Musicians are above all creative thinkers and that’s what makes each composition and approach unique. As a producer, it is essential to understand what an artist wants. That could mean a lot of things—their sound, the message behind their music, how they want their audience to see them and the life force behind the music. The ability to spot and nurture these aspects of a musician’s creativity is the key to being a successful producer and engineer. The job varies depending the mindset of each artist. Music technology is the unsung instrument, the final tool to shaping and molding the creative expression and message of a song or a production. When an artist sees the value in that, they begin to think of ways on how to use that to their advantage. The level of understanding every artist has about production technology is different, and it does open new channels of creativity. These need to be thought about and considered carefully. It is always an added bonus. My job begins where the artist’s job ends, but if we collaborate on that front too it makes for an amazing experience.

How is your work different than that of some of your peers? Can you point us in the direction of some examples?

In India I was fortunate enough to have been exposed to—and allowed to study music from all over the world across many genres. I studied Indian classical music, western classical guitar, jazz, rock, pop, Balkan music, Latin music, orchestration and various contemporary styles. I have worked as a producer/engineer in India as well as the United States. The approach to music in both worlds is very different, with their own set of beautiful and definitive eccentricities. Gathering the knowledge and then collaborating my experiences of both worlds gave me an edge over some of my contemporaries in the industry. I am thankful for it and recognize the value it brings to my work. I got the opportunity to add this value and showcase my skill on some very diverse projects—as an engineer working for the Boston GuitarFest, producing the EP ‘Lioness’ with singer/songwriter Jessica LaCoy, using hybrid recording techniques for The Womps and working as a vocal producer on the album ‘V Redux’ for the band Perhaps with singer David Khoshtinat.

You’ve worked with Indian artists as well as artists from the United States and other countries. How does an artist’s background affect your approach to working with them?

Working with people from culturally and musically different backgrounds is a fascinating experience. The beauty of music is that it’s a universal language, but the approach and perspectives are always different for each artist. Collaborating with artists from a different background has been a great learning experience. Combining my ideas with that fresh perspective has always lead to a beautiful fusion of concepts. What is most important is being able to harness an artist’s creativity, while helping them preserve their uniqueness. I strive to maintain a healthy balance when helping an artist reach their true potential no matter where they come from, but it is always a treat learning about and understanding a different outlook.

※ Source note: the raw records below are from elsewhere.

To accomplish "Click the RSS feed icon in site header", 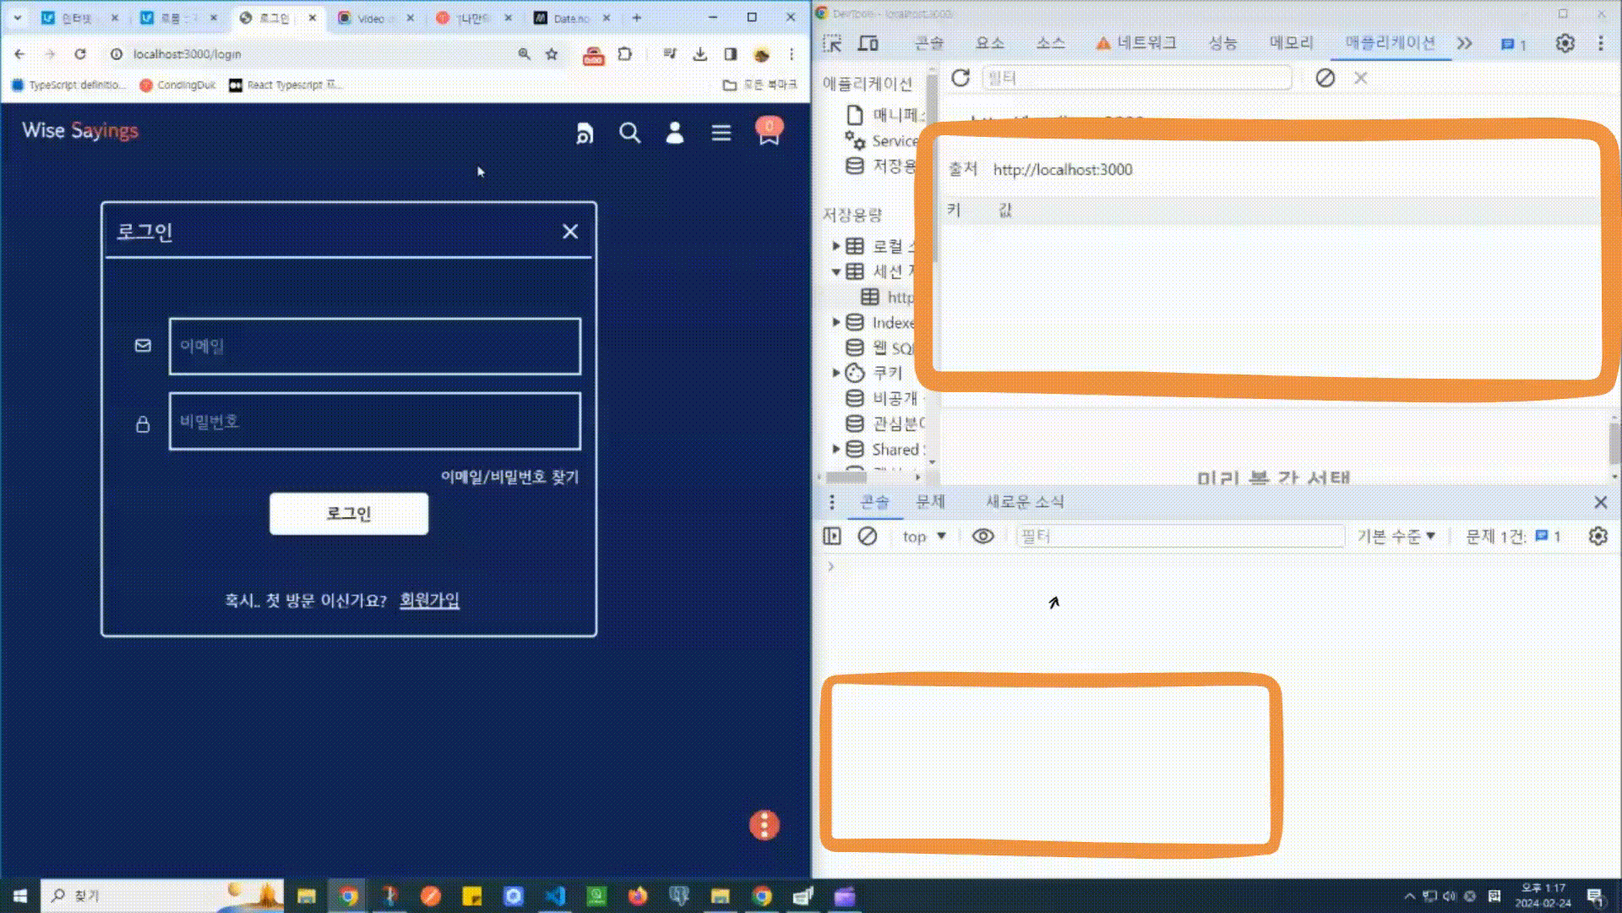I will [584, 133].
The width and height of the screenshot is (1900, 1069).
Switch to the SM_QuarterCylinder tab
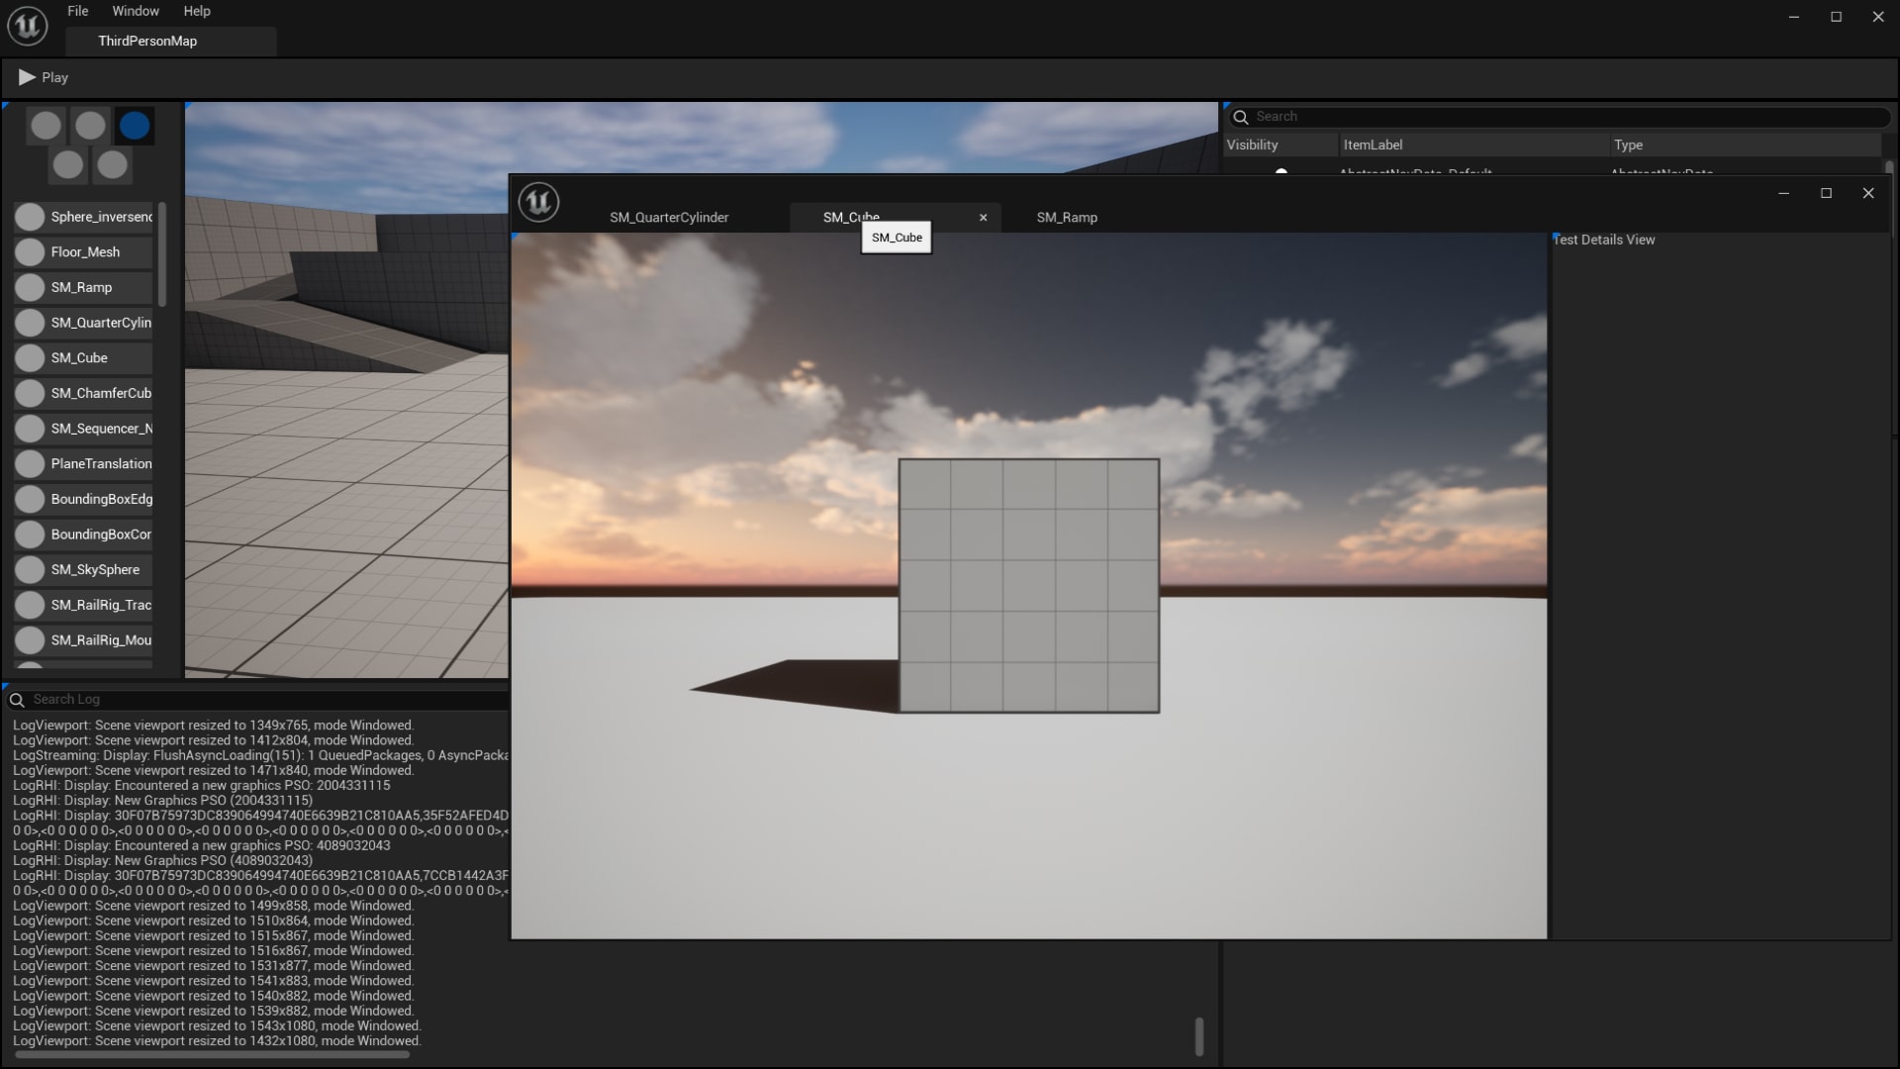tap(670, 217)
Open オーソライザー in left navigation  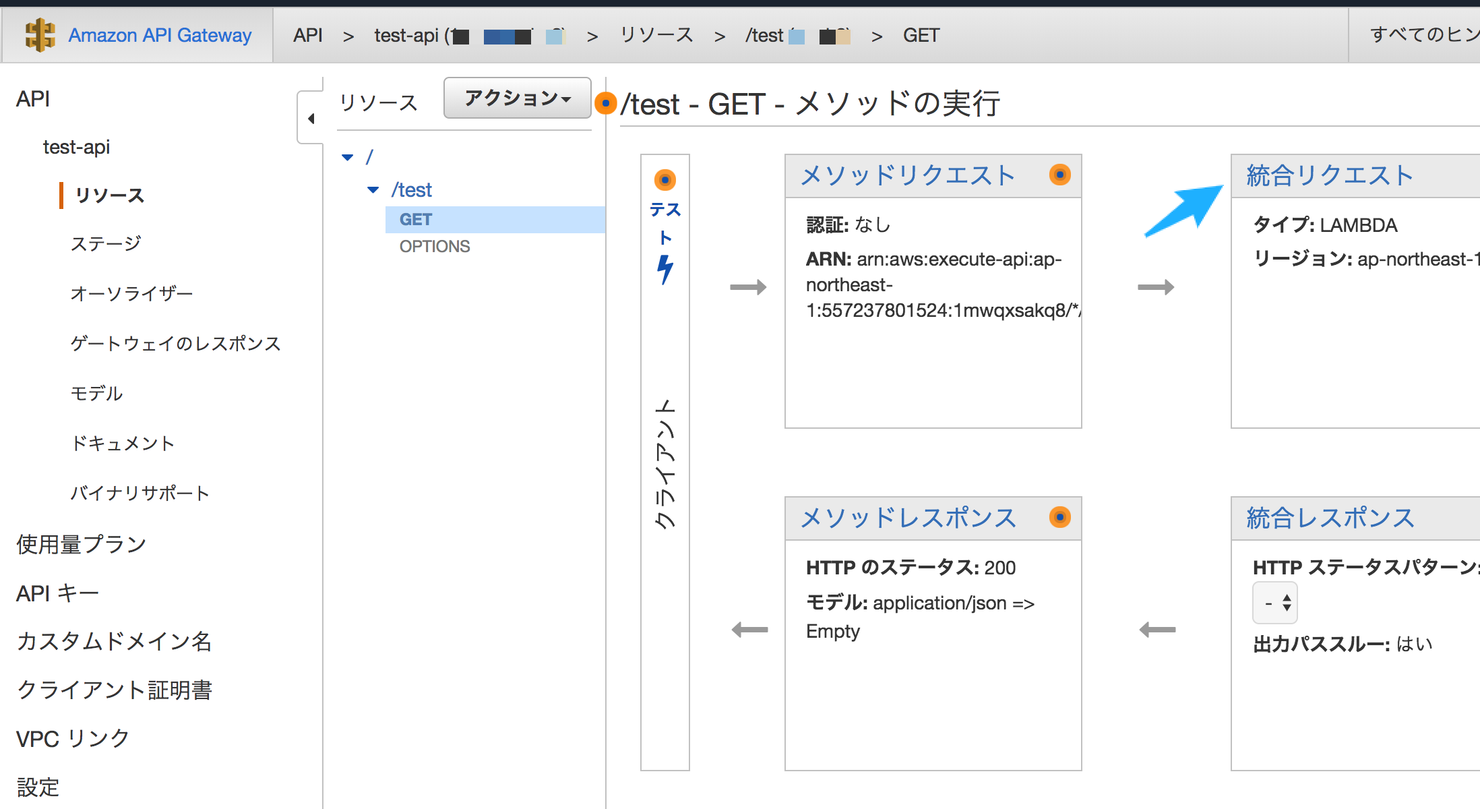pyautogui.click(x=131, y=293)
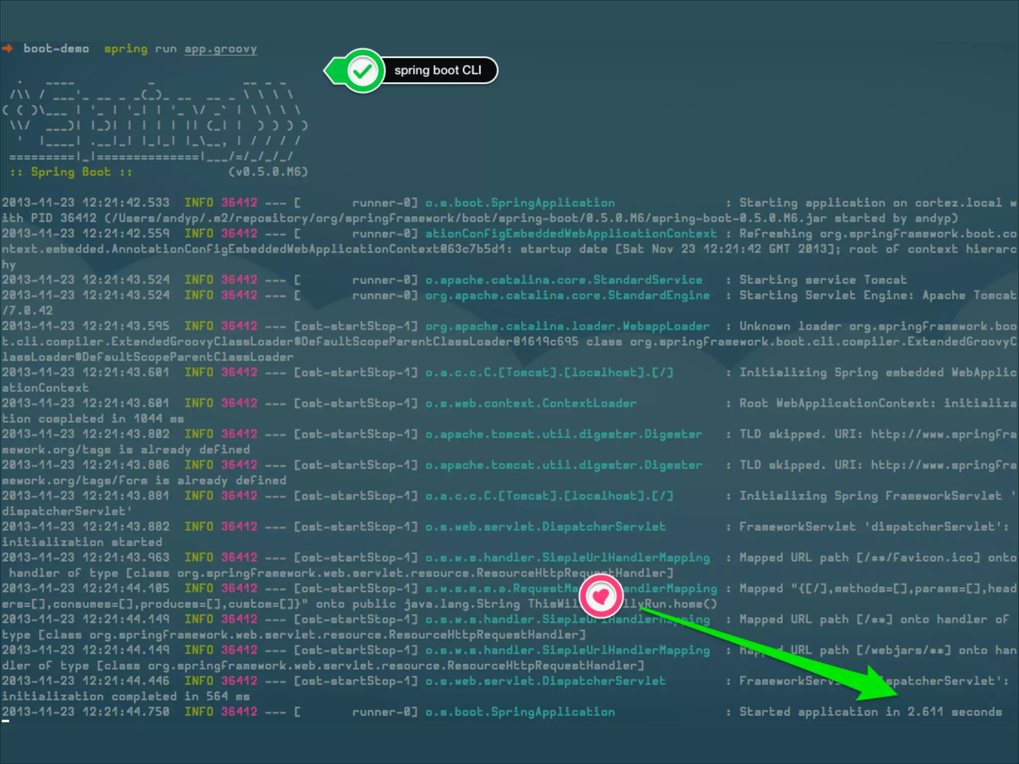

Tell me a little bit about the your upcoming projects. You mentioned that you’re working on three different albums coming out in 2018.

I’ll be working with some very talented artists and producers this year. David Khoshtinat is a singer/songwriter who has performed with bands like Perhaps, who toured with the Japanese band Acid Mother’s Temple; Super Volcano and Pale Hound to name a few. I worked as the vocal producer for Dave on an album for Perhaps previously. It was a great working with him. The ideas and concepts we came up with and our collaboration on the production was a fun and interactive project where we played off each other’s strengths. After that project we decided to collaborate on an album featuring Dave’s music. I will be producing and co-writing the album with Dave.

I’ll also be working with New York based producer/engineer Derlis Chavarria on a Hip-Hop album featuring some very talented artists from the city. I had the fortune to meet and work with him while I was an intern at Premier Studios NYC, and we have built a great professional and personal relationship since. In 2017, I also worked as a producer/engineer for the band The Womps on 2 singles that were released in 2017. We’re working on collaborating on a new project very soon.